Mundt: Chris, between now and then, you're looking at a situation I would assume in western Iowa where there's a great economic impact, some of it quite good, but you must also be hearing from people in agriculture and elsewhere who are concerned about the impact on corn prices to livestock prices eventually to all of us going into the grocery store.
McGowan: Yeah, we certainly haven't seen these corn prices in some time, but overall I think they're very positive for the state of Iowa. There's a chance that we might see some benefits that we didn't initially anticipate. We may see some cattle -- livestock operations return to Iowa that relocated to the south sometime ago. As corn gets more expensive, the transportation of corn to those feedlots is also a price that they're not ready to bear if they're paying for expensive corn. We may see some of that investment back in the state of Iowa. That's very positive.
Mundt: Lowell, do you think that there's a potential to lose an interest in the environment here in Iowa? We've always been in this balanced situation between trying to promote our agriculture and also being concerned about our resources. Ethanol is going to put a new strain on those resources.
Junkins: It does for sure. And as we look at most of the alternative opportunities that we have, there's going to be strain and it's going to be in different places. We'll have strain if we go to cellulosic ethanol on set-aside programs, as an example. So there's got to be some balancing as we go forward. This cannot just be an economic capital boon of some sort, or there will be a huge price for our children to pay and our grandchildren to pay.

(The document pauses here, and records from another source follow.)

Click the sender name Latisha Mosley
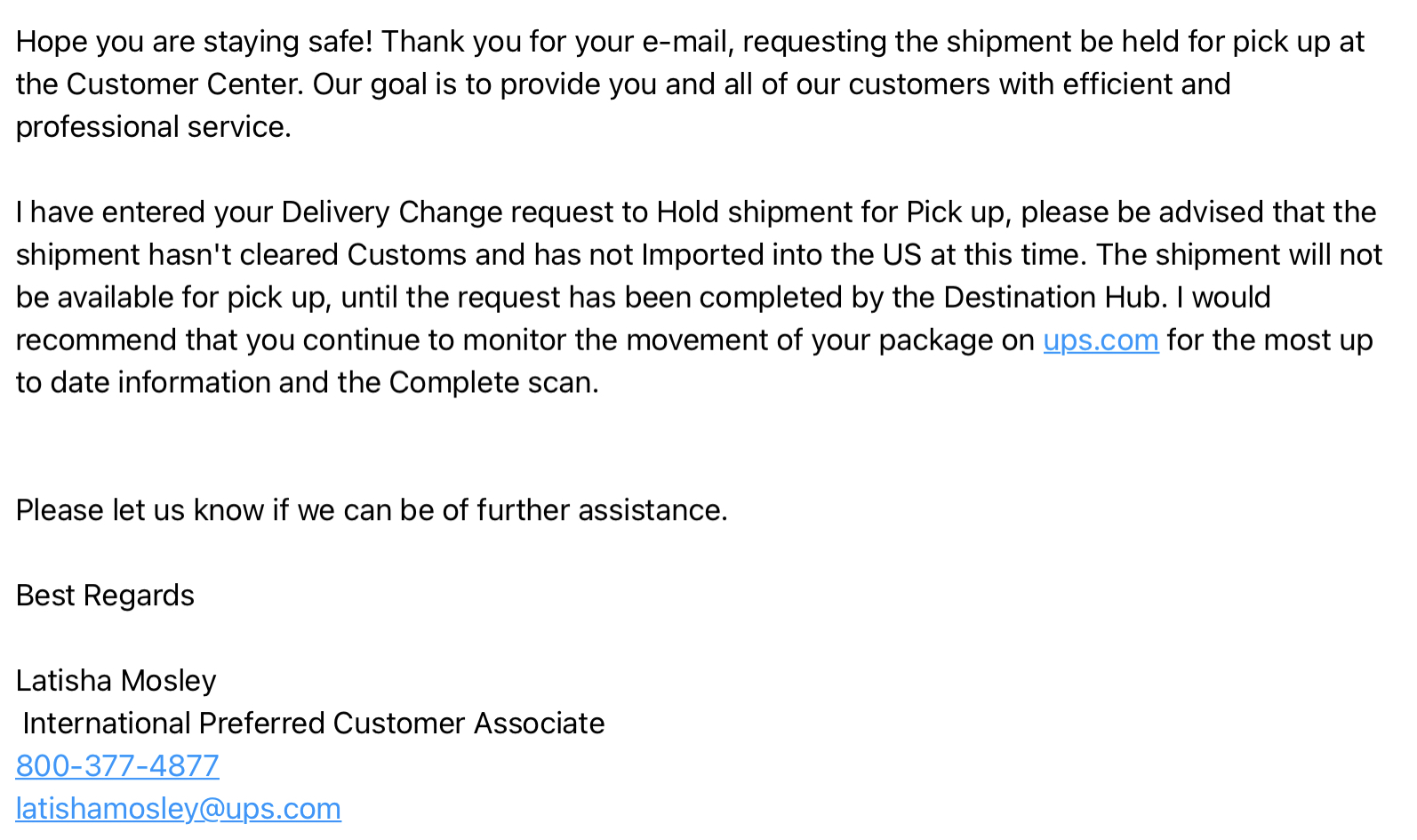The height and width of the screenshot is (840, 1417). [x=116, y=681]
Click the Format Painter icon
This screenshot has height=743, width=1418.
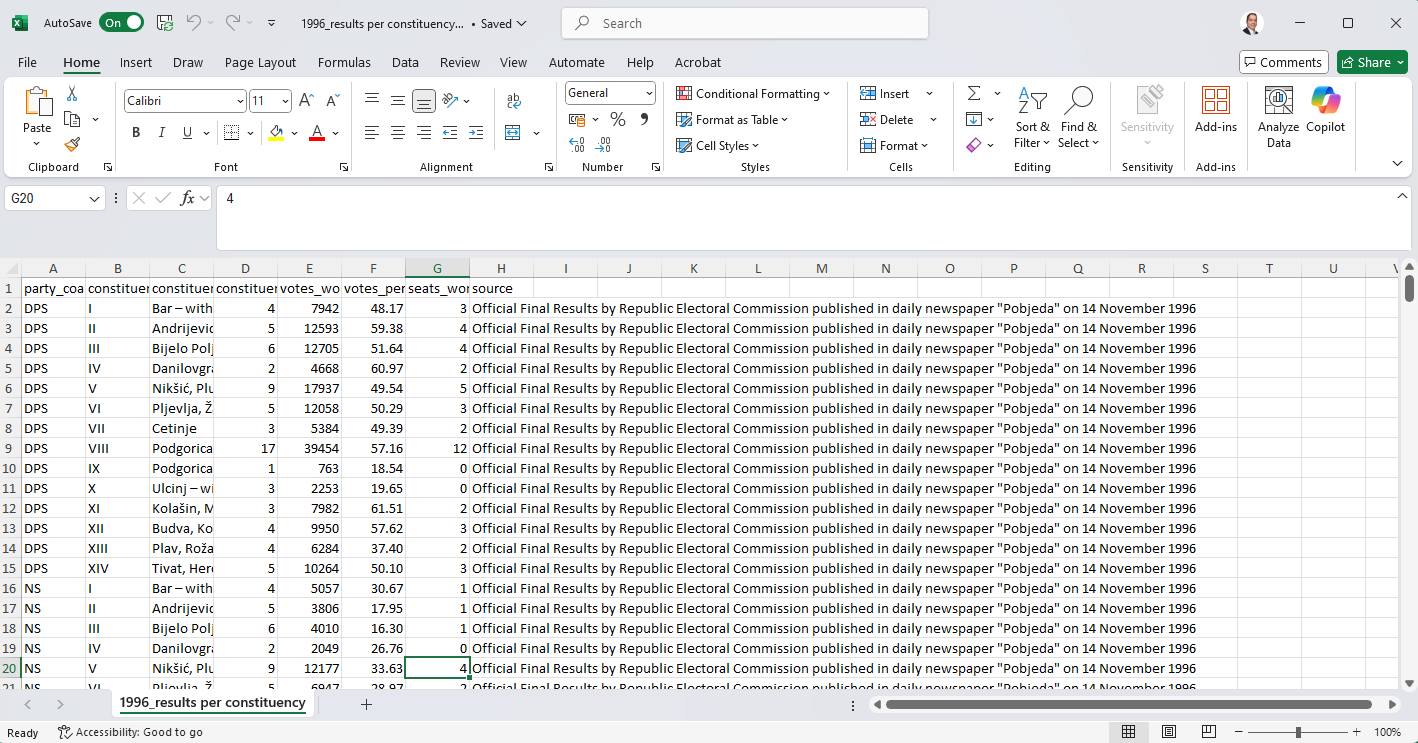[72, 145]
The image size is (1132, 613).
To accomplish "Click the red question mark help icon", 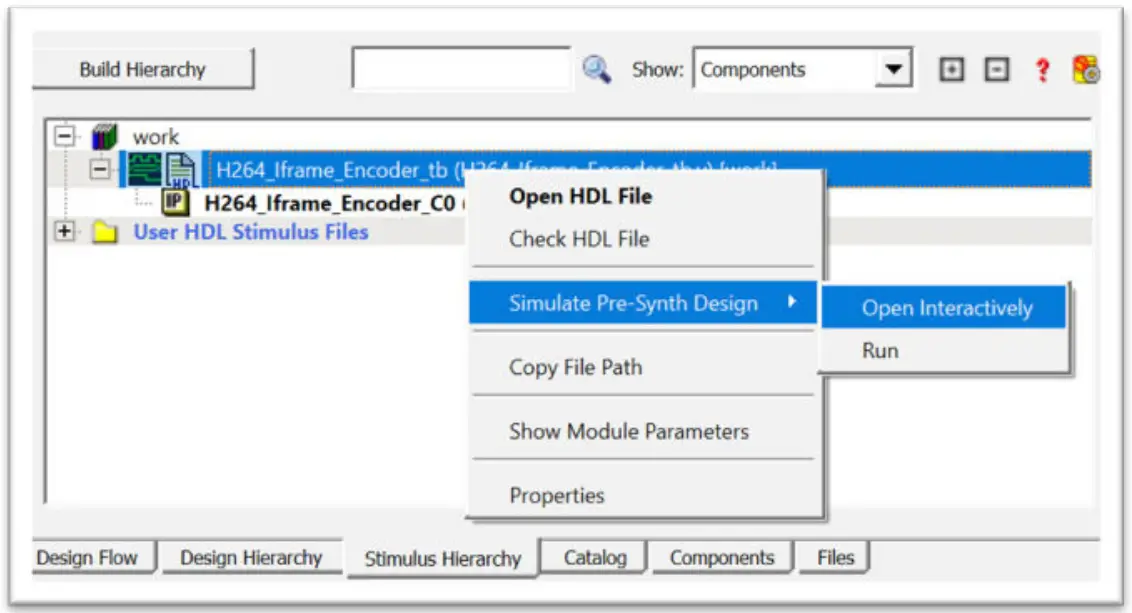I will [x=1043, y=70].
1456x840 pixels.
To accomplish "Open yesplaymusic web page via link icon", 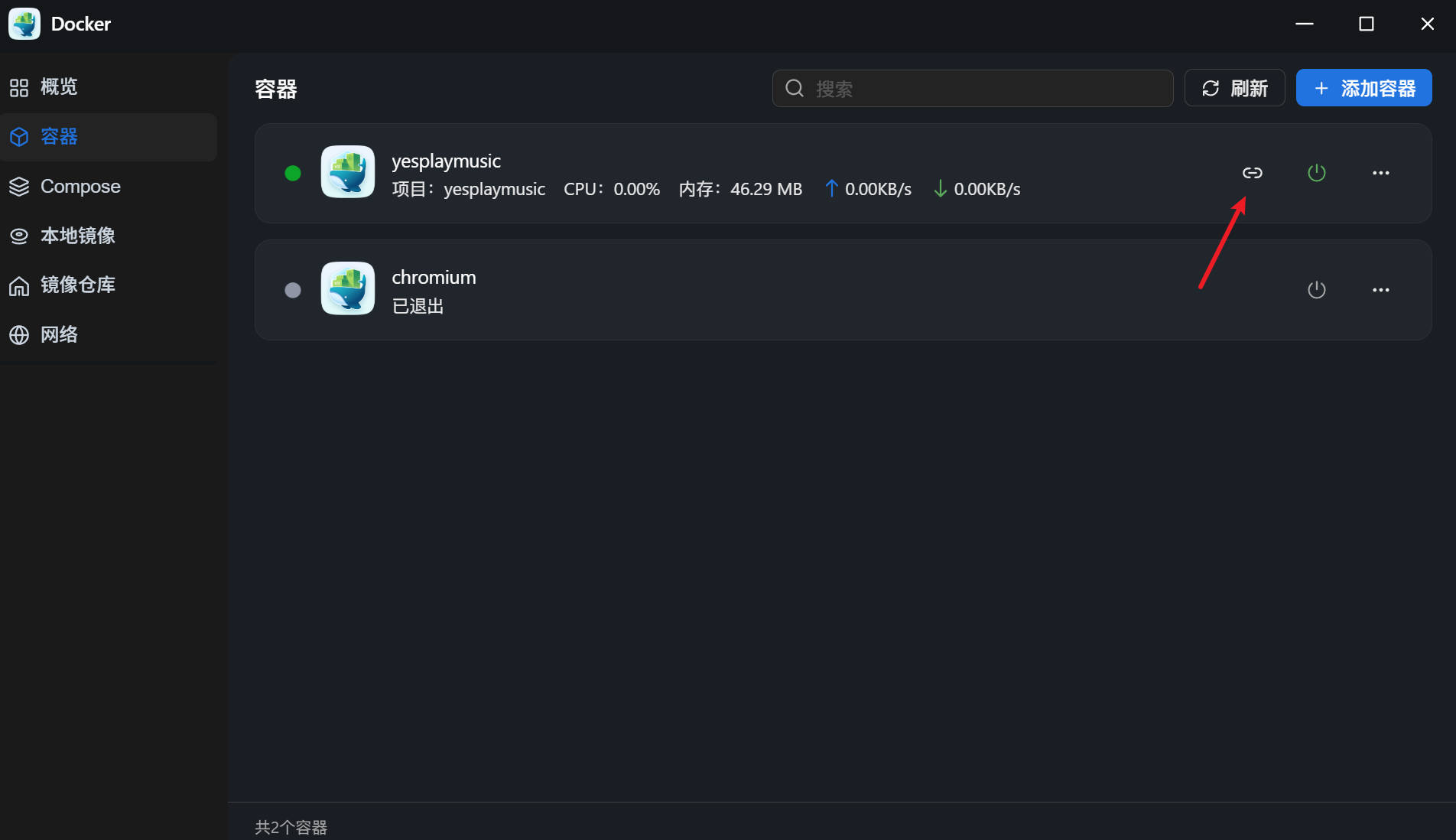I will click(1252, 172).
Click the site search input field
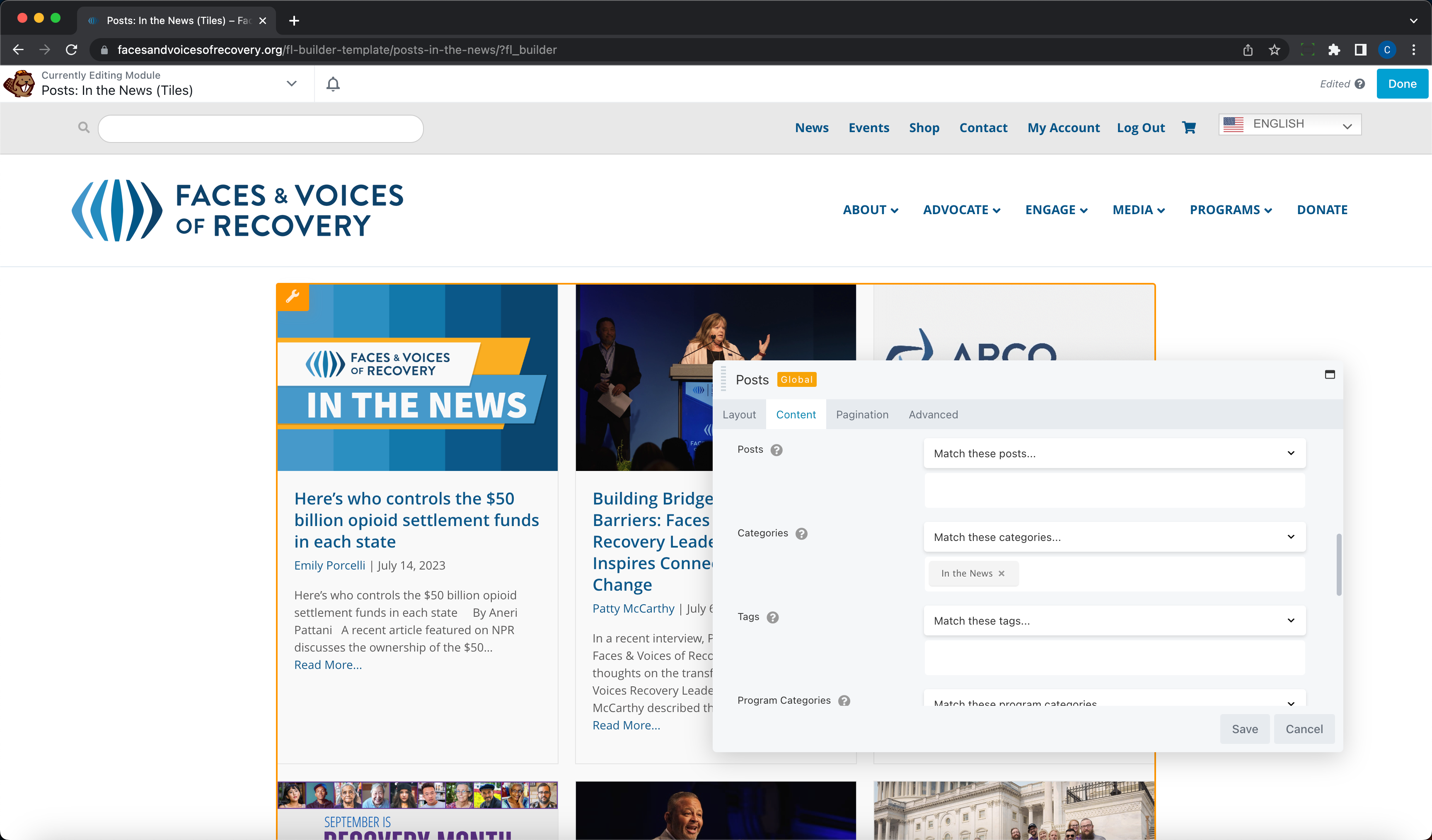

Yepsen: This is the toughest balancing act politicians in this state have to do, Todd, balancing agriculture against the environment, how do we make both of them compatible. One of the benefits of having a healthy state treasury right now is I think the political leaders are committed to putting more dollars into water cleanup and prevention programs so that hopefully the state can do both.
Mundt: And that's the message apparently coming from John Culver in his appointment of the DNR director.
Yepsen: I think that's a big part of it was let's balance this, let's try to work things out, let's try to let these groups get together and not fight. The Iowa way is to work together, but it's tough to balance sometimes the needs of agriculture against the pressures on the environment.
Junkins: I might say that the by-products that come off of the ethanol and the bio diesel may in fact be the industry -- the long term of the industries that we want. When you look at bio diesel and the glycerine that comes off, that glycerine today, the bottom is falling out of the market. It could be used -- it could be used for pharmaceuticals, as an example. It could be used for feed. There's a lot of opportunities that cluster around these things that we see as being giant kind of saviors for us today. I think in the final analysis it's going to be the cluster businesses that are really going to give us the economic foundation that we look at needing in the future as opposed to ethanol or bio diesel itself.
Mundt: And, Chris, just about fifteen seconds left.
McGowan: Yeah, there are ways to balance agriculture and environment. I'm working with a company today that is focused on powering an ethanol plant with the manure from the cattle and bringing all those operations, a feedlot and an ethanol plant together, and that's very, very positive.